# 5 litters due any time



## evansrabbitranch (Jan 2, 2011)

I have 5 agouti does due any day now, two are agouti tan. All bred to a blue tan male. I am hoping they can hold out so I can get my new tub setups done to pair out my mice instead of doing colony style. Should be done tomorrow night. I would get pictures of how they look but they pile up when sleeping and the girls look absolutely huge! I don't want to risk the pups. That and I am kind of ashamed of how they live in such a large group. I'd rather see them in pairs with lots of room now that I know better. (thank you forum!)

Their last litters had a variety so I am excited to see what I get this time around. I plan to thin the litters down to the largest 3 or 4 each if I can seperate in time. If not I will pull all the tiny ones with the poorest skin color. Wish me luck!


----------



## bethmccallister (Mar 5, 2010)

Congratulations! If you move them let them crawl into your hand or a toilet paper tube (if they fit LOL) and also be sure to provide lots of tissue for new nest building. Usually I like to let my pregnant does stay in one cage because they spend so much time preparing the nest for the little ones and I don't mess it up even during spot cleaning. Hopefully you get time to separate before they litter. Let us know how it turns out


----------



## jessierose2006 (Dec 1, 2010)

I usually scoop up my pregnant does one hand on either side and slide underneath them to move them if i need to clean the cage and what not.


----------



## evansrabbitranch (Jan 2, 2011)

Thank you for the tips on the moving. I have one new setup almost done, plan to put the big blue tan male and the biggest preggers girl in it. The big male keeps biting the previous litters pups. They are old enough most the males I can tell when they are walking around and rarely try to nurse any more. I want to say they are 4-5 weeks old? I will have to pull up my records. That is another thing having them paired off will do, I will know better exactly when each litter is born. When I have this first pair seperated I will take a picture, please know its a temporary finish as my local shop is out of hardware cloth for another week, but once its in I will install the windows and "sunscreen" for the best ventilation I can offer.

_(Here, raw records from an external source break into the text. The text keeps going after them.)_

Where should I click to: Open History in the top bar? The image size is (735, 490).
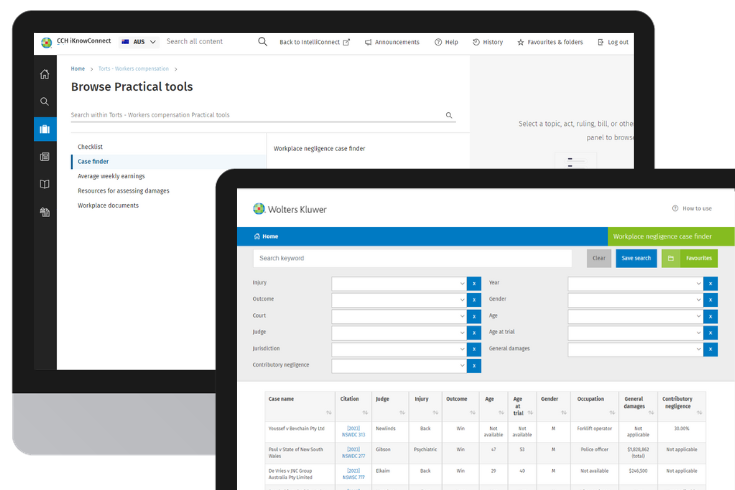tap(488, 42)
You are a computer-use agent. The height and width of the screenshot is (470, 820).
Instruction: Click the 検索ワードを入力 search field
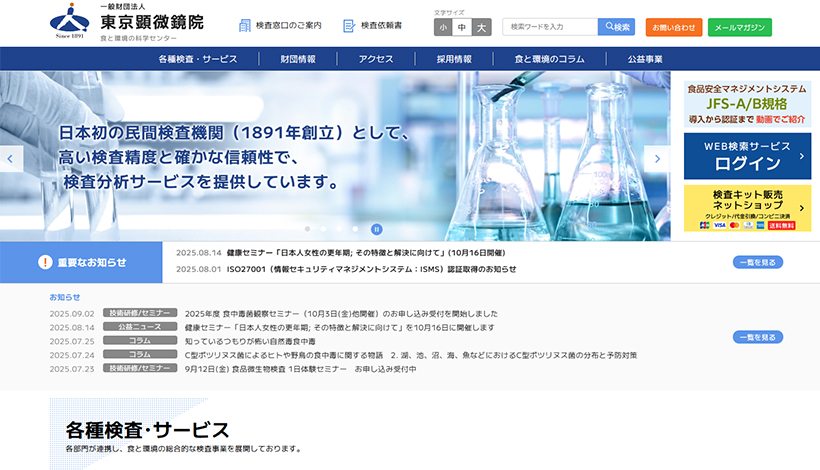coord(550,27)
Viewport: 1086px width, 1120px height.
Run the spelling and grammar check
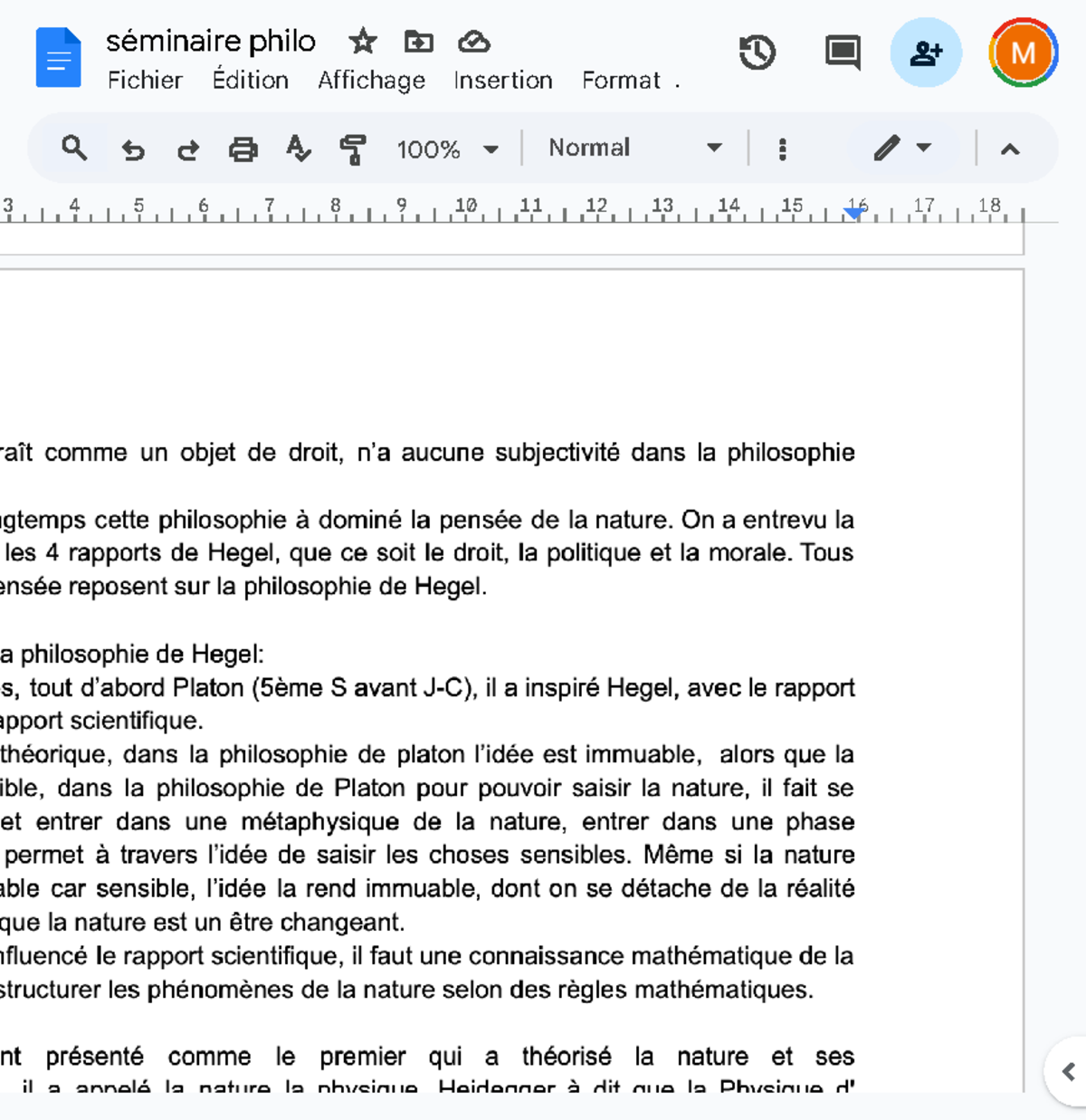299,149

At this time I am choosing to use water dishes I will check a couple times each day, since I am at home all the time, I can do it


----------



## SarahC (Oct 3, 2008)

If I have to move heavily pregnant does I move a portion of the old bedding with them.I am halfway through changing from water bottles to pots.I'm fed up of the bottles not working.


----------



## evansrabbitranch (Jan 2, 2011)

Here are the happy couple. You can't really see the tub itself because I wanted to focus on the mice, but rest assured. Each long side has at least 30 holes drilled in, the short sides at least 20, and the lid has 60. The male is Meener our Blue Tan and the female is Wild Goddess, I am fairly sure she is an agouti. She's adjusting the new home to her liking and he is nibbling holes :x Hoping he stops, lil buggar. I will give her some tissue shortly for her nesting.

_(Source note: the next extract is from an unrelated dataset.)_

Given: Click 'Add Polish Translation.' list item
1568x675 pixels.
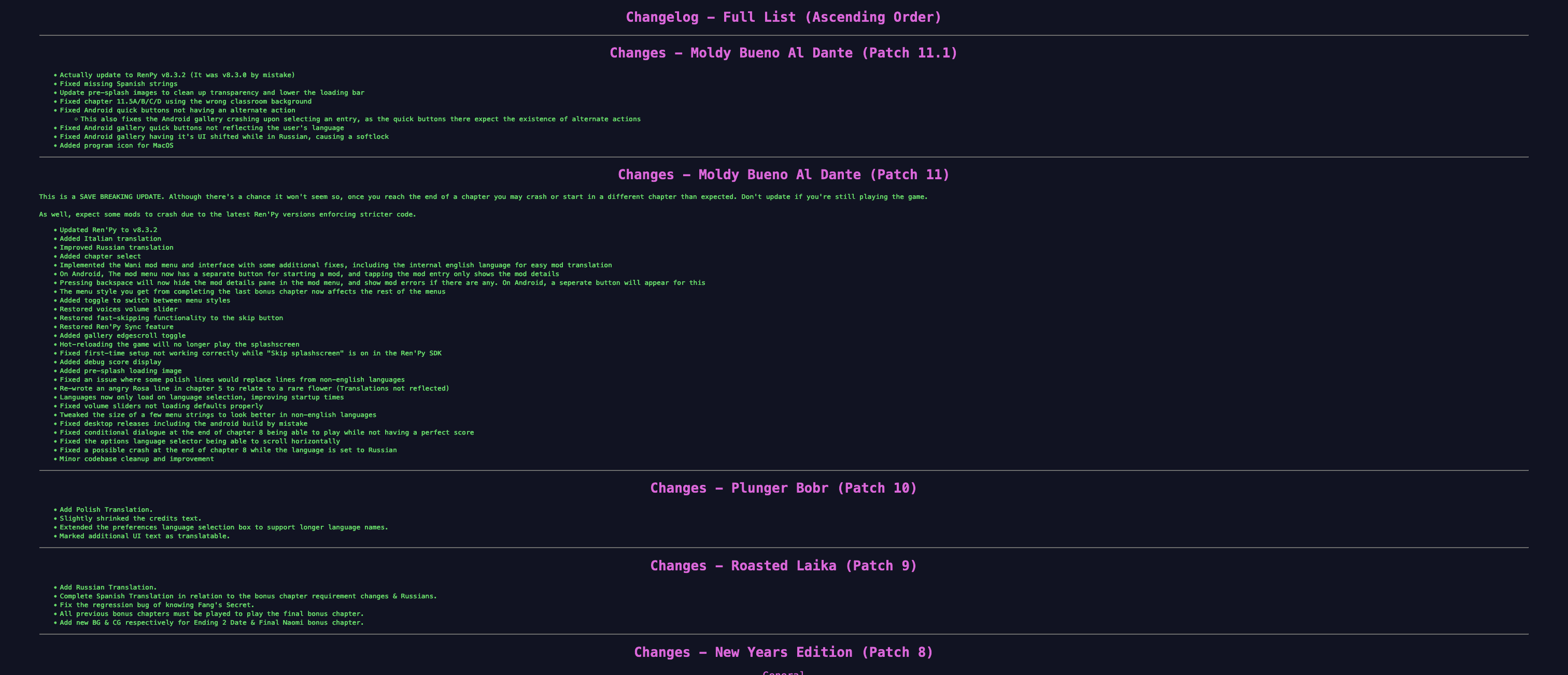Looking at the screenshot, I should pos(106,510).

Edit: Oh and before anyone asks its crushed aspen. I find it takes longer to develope an odor with mice using this than regular flake aspen. I get it at a feed shop marketed for horses.


----------



## evansrabbitranch (Jan 2, 2011)

Ok got another pair pulled from the main tank. This time both are Agouti Tans. I know I said I was going away from tans but these are such sweet mice! I may phase them out later, but for now they stay 

The one at the top is Sandi the doe and at the bottom is Brightling, the little buckling. I named him brightling because I thought he was a satin but he is not that shiney any more. In fact he is just as shiney as Sandi and I am positive she is not satin. What do you guys think? (don't ask me to check teeth, teeth hurt lol)


----------



## WillowDragon (Jan 7, 2009)

Are you planning on doing back to back breedings with these mice? If you are, fine, but if your not, I'd be moving out those boys around about now! hehe

And no, those bottom two don't look satin to me, just have nice healthy coats.

W xx


----------



## evansrabbitranch (Jan 2, 2011)

Yes, for now I plan to do back to back breedings. Still deciding how to keep improving everything and choosing which males to keep etc. Going to have to do a lot of thinking over the next few days.


----------



## jessierose2006 (Dec 1, 2010)

I would have opted to not put holes at mouse reach level. as they will chew and eventually get out. I put all my holes above their reach so they can chew at them but you may luck out and not have any issues. I have noticed if you put a tp roll in with the chewers they seem to chew that instead of the holes in their cage.


----------



## SarahY (Nov 6, 2008)

> Each long side has at least 30 holes drilled in, the short sides at least 20, and the lid has 60.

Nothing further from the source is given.